▶ _Seitentext_
Vor 100 Tagen begannen die ersten Demonstrationen in Sri Lankas Hauptstadt Colombo gegen die Versorgungslage im Land und gegen die Wirtschaftspolitik der Regierung. Die daraus gewachsene Protestbewegung hat inzwischen den Rücktritt des Premierministers erzwungen. Und vor einer Woche wurde der Präsidentenpalast gestürmt und Präsident Gotabaya Rajapaksa in die Flucht geschlagen.
Geblieben sind aber die riesigen Probleme, vor denen Sri Lanka steht: ein bankrotter Staat, dem es an fast allem fehlt, von Nahrungsmitteln, Treibstoff bis zu Medikamenten. Stefan Winkler in Colombo berichtet über die Lage im Land.
SRF: Wie ist die Stimmung unter der Bevölkerung?

▶ _Bereitgestelltes Material_
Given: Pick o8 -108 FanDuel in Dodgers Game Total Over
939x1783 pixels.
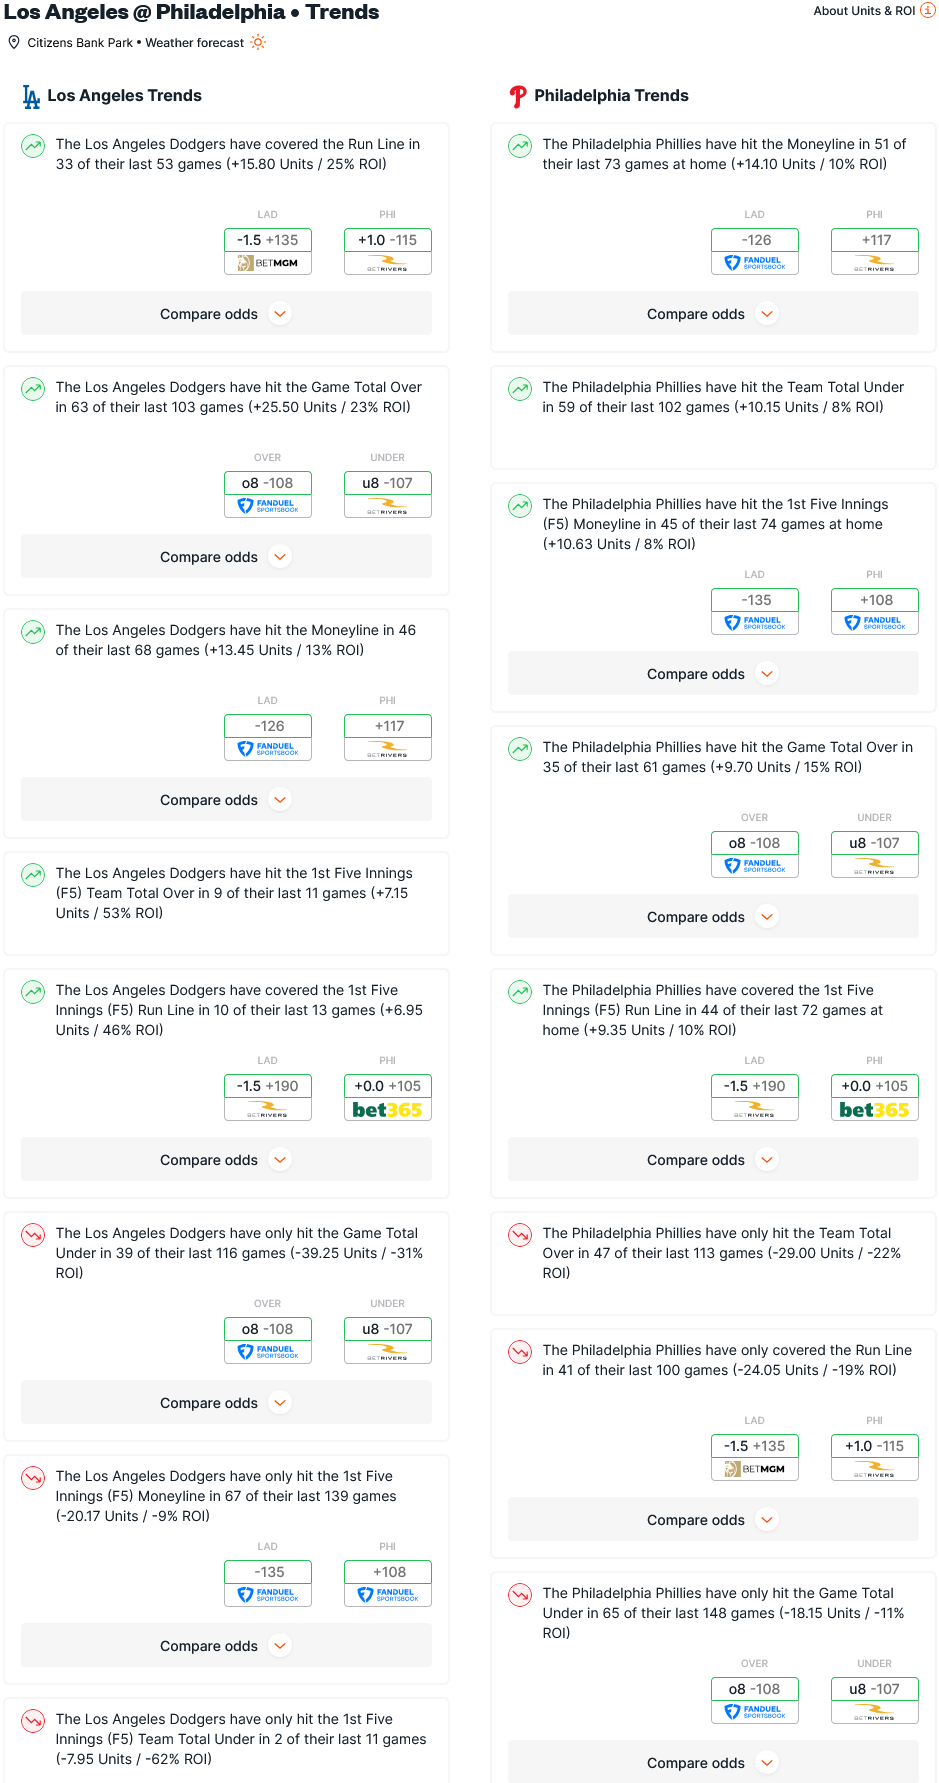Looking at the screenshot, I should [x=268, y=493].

▶ _Aufgabe 1_
Erkläre anhand des Textes zu Sri Lanka in ein bis drei Sätzen, wogegen sich die ersten Demonstrationen in Colombo richteten.
▶ _Aufgabe 2_
Gib bitte den Text zu Sri Lanka von „Vor 100 Tagen“ bis einschließlich „unter der Bevölkerung?“ wieder und tausche dabei „Nahrungsmitteln“ gegen „Lebensmitteln“ aus.
Das Material spielt hierfür keine Rolle.

▶ _Musterlösung 1_
Die ersten Demonstrationen in Colombo richteten sich gegen die Versorgungslage im Land und gegen die Wirtschaftspolitik der Regierung.

▶ _Musterlösung 2_
Vor 100 Tagen begannen die ersten Demonstrationen in Sri Lankas Hauptstadt Colombo gegen die Versorgungslage im Land und gegen die Wirtschaftspolitik der Regierung. Die daraus gewachsene Protestbewegung hat inzwischen den Rücktritt des Premierministers erzwungen. Und vor einer Woche wurde der Präsidentenpalast gestürmt und Präsident Gotabaya Rajapaksa in die Flucht geschlagen.
Geblieben sind aber die riesigen Probleme, vor denen Sri Lanka steht: ein bankrotter Staat, dem es an fast allem fehlt, von Lebensmitteln, Treibstoff bis zu Medikamenten. Stefan Winkler in Colombo berichtet über die Lage im Land.
SRF: Wie ist die Stimmung unter der Bevölkerung?